TORONTO -- The risk of inflation becoming entrenched in Canada's economy is growing, say analysts, as surging prices for gas and other highly visible consumer items undercut efforts by the Bank of Canada to keep expectations for price increases in check.

Once inflation gets built into an economy it tends to become more difficult to bring under control without triggering an economic slowdown, or even a recession.

Canada's consumer price index data for May, due on Wednesday, which will include new basket weights that are unlikely to have a major impact, is expected to show inflation climbing above April's three-decade-high of 6.8 per cent.

What central banks dread is a situation in which price increases become self-fulfilling - expectations for higher prices cause people to raise wage demands and accelerate purchases, driving further price increases.

The Bank of Canada is fighting a "battle" to control inflation expectation, said Derek Holt, head of capital markets economics at Scotiabank, who projects a 7.8 per cent rate of growth for May CPI.

"They missed their chance to nip it in the bud and now you've got consumers and businesses who aren't fussing over what's driving it. They are engaged in extrapolative behavior, which is the path central banks always want to avoid."

As in other countries, much of the reason for soaring prices comes from supply constraints related to the COVID-19 pandemic and the war in Ukraine. But as inflation lingers, expectations that price pressures will continue have climbed.

A Conference Board of Canada survey for May shows that 78 per cent of Canadians expect inflation to exceed the BoC's target of two per cent over the next three years, up from 77 per cent in April.

Investors have taken note, betting that the central bank will match the Federal Reserve's recent three-quarter-percentage-point rate increase when it next meets on July 13, which would be the biggest hike in 24 years.

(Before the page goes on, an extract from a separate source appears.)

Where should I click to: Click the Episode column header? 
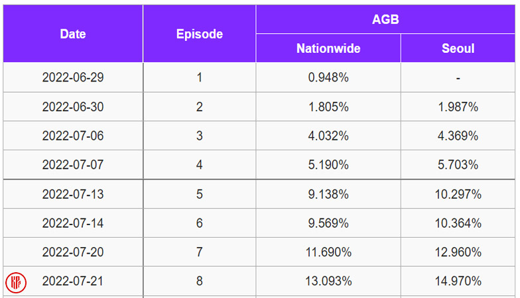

The threat of unmoored inflation expectations comes as Canadian gas prices climbed in June to a record high of $2.15 a litre.

"Central bankers can't be too happy with what's happening at the gas pumps, since it's one of the prices that households most closely track, and along with some other staples like milk and bread, has more influence over perceptions of inflation than its actual weight in the consumer basket," said Avery Shenfeld, chief economist at CIBC Capital Markets.

To keep expectations anchored while it unwinds stimulus in an overheating economy, the BoC has taken the rare step of providing guidance on the path of rates, saying they could move above the top of the two to three per cent neutral range.

On July 4 the central bank is due to release its quarterly surveys of businesses and households, which includes measures of their inflation outlook.

"I think the surveys will keep pushing up," Holt said. "It's a faster and steeper pace of rate hikes in order to correct those expectations."